- _To be done_: Copy the records word for word, beginning at the first line and ending after the line that contains "coord(160,281)", including both ends.

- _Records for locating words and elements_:
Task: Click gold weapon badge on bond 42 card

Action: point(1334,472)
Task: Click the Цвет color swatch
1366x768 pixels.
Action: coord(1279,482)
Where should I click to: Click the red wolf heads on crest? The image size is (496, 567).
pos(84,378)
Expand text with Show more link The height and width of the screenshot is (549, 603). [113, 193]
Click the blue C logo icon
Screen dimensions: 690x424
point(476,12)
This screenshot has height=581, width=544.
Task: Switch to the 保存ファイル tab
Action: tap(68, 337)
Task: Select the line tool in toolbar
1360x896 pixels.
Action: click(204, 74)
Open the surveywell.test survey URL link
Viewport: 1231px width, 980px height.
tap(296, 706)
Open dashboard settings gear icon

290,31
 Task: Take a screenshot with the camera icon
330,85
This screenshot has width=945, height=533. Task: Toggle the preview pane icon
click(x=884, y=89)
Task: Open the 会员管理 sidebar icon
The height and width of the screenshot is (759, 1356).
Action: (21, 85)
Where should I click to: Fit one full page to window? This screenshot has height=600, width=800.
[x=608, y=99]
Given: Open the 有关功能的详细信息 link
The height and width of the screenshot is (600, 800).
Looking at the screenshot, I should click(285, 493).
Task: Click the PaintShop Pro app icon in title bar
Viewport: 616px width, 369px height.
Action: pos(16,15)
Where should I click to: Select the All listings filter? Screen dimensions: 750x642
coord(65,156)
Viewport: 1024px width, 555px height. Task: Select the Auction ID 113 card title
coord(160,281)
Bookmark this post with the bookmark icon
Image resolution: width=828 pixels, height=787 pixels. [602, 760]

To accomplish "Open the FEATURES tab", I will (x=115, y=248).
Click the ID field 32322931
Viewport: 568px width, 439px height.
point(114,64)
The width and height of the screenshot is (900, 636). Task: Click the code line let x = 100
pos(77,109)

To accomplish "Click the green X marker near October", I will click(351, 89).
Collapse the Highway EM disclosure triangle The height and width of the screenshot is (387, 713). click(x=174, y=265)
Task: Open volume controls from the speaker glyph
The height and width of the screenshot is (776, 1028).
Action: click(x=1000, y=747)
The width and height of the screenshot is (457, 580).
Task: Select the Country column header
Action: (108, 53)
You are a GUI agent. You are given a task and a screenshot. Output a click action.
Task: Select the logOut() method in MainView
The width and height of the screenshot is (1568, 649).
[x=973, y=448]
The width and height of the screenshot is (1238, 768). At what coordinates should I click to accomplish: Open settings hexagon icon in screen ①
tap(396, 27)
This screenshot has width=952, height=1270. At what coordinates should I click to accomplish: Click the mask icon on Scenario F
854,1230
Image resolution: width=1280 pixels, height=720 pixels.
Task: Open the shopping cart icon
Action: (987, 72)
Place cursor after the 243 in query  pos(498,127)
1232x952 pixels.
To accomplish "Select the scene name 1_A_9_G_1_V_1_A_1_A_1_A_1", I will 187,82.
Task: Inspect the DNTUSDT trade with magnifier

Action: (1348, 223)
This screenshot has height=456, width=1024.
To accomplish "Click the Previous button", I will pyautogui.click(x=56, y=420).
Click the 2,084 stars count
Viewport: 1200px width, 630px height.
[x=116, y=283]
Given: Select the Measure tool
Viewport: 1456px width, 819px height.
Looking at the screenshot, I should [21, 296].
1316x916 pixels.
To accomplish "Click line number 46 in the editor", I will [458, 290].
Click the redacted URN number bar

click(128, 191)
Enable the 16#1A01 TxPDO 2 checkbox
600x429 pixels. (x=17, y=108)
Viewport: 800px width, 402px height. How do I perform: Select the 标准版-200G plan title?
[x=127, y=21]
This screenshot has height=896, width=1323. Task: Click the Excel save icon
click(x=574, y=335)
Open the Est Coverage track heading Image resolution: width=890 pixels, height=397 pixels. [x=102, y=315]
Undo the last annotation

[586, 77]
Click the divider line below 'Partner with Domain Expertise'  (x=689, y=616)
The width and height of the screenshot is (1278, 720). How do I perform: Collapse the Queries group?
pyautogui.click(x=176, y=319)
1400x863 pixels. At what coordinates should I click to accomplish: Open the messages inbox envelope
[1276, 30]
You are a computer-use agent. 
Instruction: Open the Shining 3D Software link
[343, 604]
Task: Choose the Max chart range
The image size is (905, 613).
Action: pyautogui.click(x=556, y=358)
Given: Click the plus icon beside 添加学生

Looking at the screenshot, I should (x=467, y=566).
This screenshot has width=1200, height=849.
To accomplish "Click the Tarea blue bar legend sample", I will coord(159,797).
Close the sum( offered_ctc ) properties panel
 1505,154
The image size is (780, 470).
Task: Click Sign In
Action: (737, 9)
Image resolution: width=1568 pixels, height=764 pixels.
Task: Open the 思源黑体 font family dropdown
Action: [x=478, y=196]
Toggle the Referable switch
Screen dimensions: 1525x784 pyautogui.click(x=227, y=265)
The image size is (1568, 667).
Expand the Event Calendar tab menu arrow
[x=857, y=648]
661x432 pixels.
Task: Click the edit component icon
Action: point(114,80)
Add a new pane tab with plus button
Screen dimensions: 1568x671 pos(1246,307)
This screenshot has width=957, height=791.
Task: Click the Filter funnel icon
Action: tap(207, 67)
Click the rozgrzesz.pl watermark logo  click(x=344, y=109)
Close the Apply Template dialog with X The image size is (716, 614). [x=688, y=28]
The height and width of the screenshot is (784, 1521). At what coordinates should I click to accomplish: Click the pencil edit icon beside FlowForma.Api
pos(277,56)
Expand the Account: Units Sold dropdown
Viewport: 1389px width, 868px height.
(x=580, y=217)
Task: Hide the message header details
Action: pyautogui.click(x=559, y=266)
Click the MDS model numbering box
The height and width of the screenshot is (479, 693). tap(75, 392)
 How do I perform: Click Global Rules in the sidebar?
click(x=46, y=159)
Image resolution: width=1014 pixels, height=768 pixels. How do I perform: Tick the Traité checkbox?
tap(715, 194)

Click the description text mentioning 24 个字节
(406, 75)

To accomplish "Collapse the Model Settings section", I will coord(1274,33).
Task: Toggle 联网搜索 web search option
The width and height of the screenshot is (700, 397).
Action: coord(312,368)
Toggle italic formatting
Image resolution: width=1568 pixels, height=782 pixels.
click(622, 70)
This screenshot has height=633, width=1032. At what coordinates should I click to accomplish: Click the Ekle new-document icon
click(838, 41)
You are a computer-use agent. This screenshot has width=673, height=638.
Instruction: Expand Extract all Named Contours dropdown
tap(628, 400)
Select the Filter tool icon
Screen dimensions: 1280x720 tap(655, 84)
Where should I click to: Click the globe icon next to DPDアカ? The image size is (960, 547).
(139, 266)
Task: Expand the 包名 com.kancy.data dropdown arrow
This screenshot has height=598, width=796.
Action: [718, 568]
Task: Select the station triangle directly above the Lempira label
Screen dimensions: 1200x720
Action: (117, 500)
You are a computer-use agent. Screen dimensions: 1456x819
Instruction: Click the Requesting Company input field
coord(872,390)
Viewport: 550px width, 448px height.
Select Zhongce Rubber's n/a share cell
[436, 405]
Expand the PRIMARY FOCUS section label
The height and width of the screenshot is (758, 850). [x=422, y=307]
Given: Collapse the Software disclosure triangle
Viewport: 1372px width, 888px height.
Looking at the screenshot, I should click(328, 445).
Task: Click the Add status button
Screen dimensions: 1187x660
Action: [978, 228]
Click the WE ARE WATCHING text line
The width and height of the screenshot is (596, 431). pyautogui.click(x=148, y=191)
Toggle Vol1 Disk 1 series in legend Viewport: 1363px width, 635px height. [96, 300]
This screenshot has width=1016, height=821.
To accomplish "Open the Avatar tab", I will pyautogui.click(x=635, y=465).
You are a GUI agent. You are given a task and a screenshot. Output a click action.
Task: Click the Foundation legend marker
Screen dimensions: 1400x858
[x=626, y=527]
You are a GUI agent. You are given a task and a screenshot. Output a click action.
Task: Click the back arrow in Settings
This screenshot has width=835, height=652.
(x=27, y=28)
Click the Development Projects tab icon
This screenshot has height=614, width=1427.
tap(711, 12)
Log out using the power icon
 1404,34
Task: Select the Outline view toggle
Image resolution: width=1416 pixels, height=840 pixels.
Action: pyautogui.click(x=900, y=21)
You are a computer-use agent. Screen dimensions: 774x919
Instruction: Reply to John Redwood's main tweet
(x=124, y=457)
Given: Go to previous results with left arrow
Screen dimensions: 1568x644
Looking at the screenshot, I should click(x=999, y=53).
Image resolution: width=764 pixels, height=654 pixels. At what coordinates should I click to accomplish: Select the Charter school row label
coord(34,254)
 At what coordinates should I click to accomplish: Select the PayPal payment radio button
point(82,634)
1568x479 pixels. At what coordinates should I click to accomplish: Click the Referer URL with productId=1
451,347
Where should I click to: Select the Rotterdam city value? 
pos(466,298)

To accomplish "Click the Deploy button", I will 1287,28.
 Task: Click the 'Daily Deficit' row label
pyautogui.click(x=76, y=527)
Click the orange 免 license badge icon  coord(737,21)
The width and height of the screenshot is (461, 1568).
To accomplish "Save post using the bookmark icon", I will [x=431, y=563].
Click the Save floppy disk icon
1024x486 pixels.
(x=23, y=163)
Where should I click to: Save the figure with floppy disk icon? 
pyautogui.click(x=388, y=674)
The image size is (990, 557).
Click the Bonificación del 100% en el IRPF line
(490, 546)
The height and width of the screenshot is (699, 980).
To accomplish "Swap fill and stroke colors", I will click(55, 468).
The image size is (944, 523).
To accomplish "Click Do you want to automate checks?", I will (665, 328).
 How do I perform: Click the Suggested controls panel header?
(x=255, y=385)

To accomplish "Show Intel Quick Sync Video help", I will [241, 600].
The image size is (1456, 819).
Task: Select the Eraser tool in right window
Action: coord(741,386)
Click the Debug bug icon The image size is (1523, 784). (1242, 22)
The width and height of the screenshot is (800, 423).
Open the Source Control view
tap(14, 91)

- _Response below_:
Task: Click gold weapon badge on bond 42 card

Action: point(1334,472)
Task: Click the Цвет color swatch
1366x768 pixels.
Action: coord(1279,482)
Where should I click to: Click the red wolf heads on crest? The image size is (496, 567).
pos(84,378)
Expand text with Show more link The height and width of the screenshot is (549, 603). [113, 193]
Click the blue C logo icon
Screen dimensions: 690x424
point(476,12)
This screenshot has height=581, width=544.
Task: Switch to the 保存ファイル tab
Action: tap(68, 337)
Task: Select the line tool in toolbar
1360x896 pixels.
Action: click(204, 74)
Open the surveywell.test survey URL link
Viewport: 1231px width, 980px height.
tap(296, 706)
Open dashboard settings gear icon

290,31
 Task: Take a screenshot with the camera icon
330,85
This screenshot has width=945, height=533. Task: Toggle the preview pane icon
click(x=884, y=89)
Task: Open the 会员管理 sidebar icon
The height and width of the screenshot is (759, 1356).
Action: (21, 85)
Where should I click to: Fit one full page to window? This screenshot has height=600, width=800.
[x=608, y=99]
Given: Open the 有关功能的详细信息 link
The height and width of the screenshot is (600, 800).
Looking at the screenshot, I should click(285, 493).
Task: Click the PaintShop Pro app icon in title bar
Viewport: 616px width, 369px height.
Action: pos(16,15)
Where should I click to: Select the All listings filter? Screen dimensions: 750x642
coord(65,156)
Viewport: 1024px width, 555px height. Task: Select the Auction ID 113 card title
coord(160,281)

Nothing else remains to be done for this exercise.